With Bitcoin, the world becomes more transparent. As the people start to see what has been hidden from them, when they start to see the Internet that is not free but works on selling our souls, they will start to awaken, and as they do, change is about to occur. Bitcoin is not designed to allow anonymous drug markets, it is designed to utterly destroy them. If people want to fight to change laws, they need to do so with courage and face the consequences of what will occur. Bitcoin doesn’t merely stop drug markets, it will stop corruption. In increasing the cost, the economic cost of crime, in making corruption more difficult to hide, in making cybercrime, political bribes, and all forms of large-scale monetary payments more difficult to hide, Bitcoin makes a more honest world.

I shall conclude my epistle with the words of the esteemed Cambridge University history lecturer Dr John Emerich Edward Dalberg-Acton, who is more commonly known as 1st Lord Acton:

[T]he time has come for the extinction of servitude. The same problem has sooner or later been forced on many governments, and all have bestowed on it their greatest legislative skill, lest in healing the evils of forced but certain labour, they should produce incurable evils of another kind. They attempted at least to moderate the effects of sudden unconditional change, to save those whom they despoiled from ruin, and those whom they liberated from destitution. But in the United States no such design seems to have presided over the work of emancipation. It has been an act of war, not of statesmanship or humanity. They have treated the slave-owner as an enemy, and have used the slave as an instrument for his destruction.

Banks are not an evil, and Bitcoin does not replace banking. The US government promoted policies that led to the collapse in 2008. In allowing people to take out loans that exceeded the value of equity in their property, government did not help people to get a foot on the property ladder, it helped corrupt bankers to take the little that the same people had.
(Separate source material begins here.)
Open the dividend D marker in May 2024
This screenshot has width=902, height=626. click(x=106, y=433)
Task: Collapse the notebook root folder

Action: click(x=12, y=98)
There is value in saving. Having to save 20% before you have a home loan granted is a chore and an effort, but it is a necessary one. It was not banking that was at fault, it was the policies designed to appease a small class of people in a vain attempt at delivering short-term political wins. It can be difficult for people to save, but it is also essential. Wishing away the problems in society does not solve the problems in society. Saving a deposit for a home is no different than having to cut down the calories you consume and exercise more; it is a necessary chore, a hygiene factor, and for people to successfully build a future, they must learn that virtue and vigilance are not always easy. The false promises of easy riches generally end in pain and tears.

We are corrupted through power, and ultimate power lies in anonymity and the ability to hide. The most insidious and devious of such powers is to move money and funds without a means for them to be traced. Whether it is corrupt government, corrupt officials, mercenary soldiers, warlords, tyrants, or even dishonest corporate CEOs and others within companies committing fraud, the ability to hide money and pay people surreptitiously has been the most corrupting influence in our society for as long as money has existed.

With Bitcoin, we have a means to enable privacy and utterly destroy anonymity. Bitcoin does not stop government seizing criminal funds, it makes it easier to separate that which is easily determined and to be associated with crime and to capture the perpetrators and seize their money. At the same time, when implemented correctly, Bitcoin is the most private monetary system available. It is not being implemented as such right now, but it will be implemented as such again. I designed Bitcoin to be private and not anonymous. The distinction is important. A pseudonym allows an individual to hide from the gaze of many in the public, but it does not remove the individual completely. With Bitcoin, we do not remove the ability to capture criminals, we remove the ability for the corrupt to hide their money.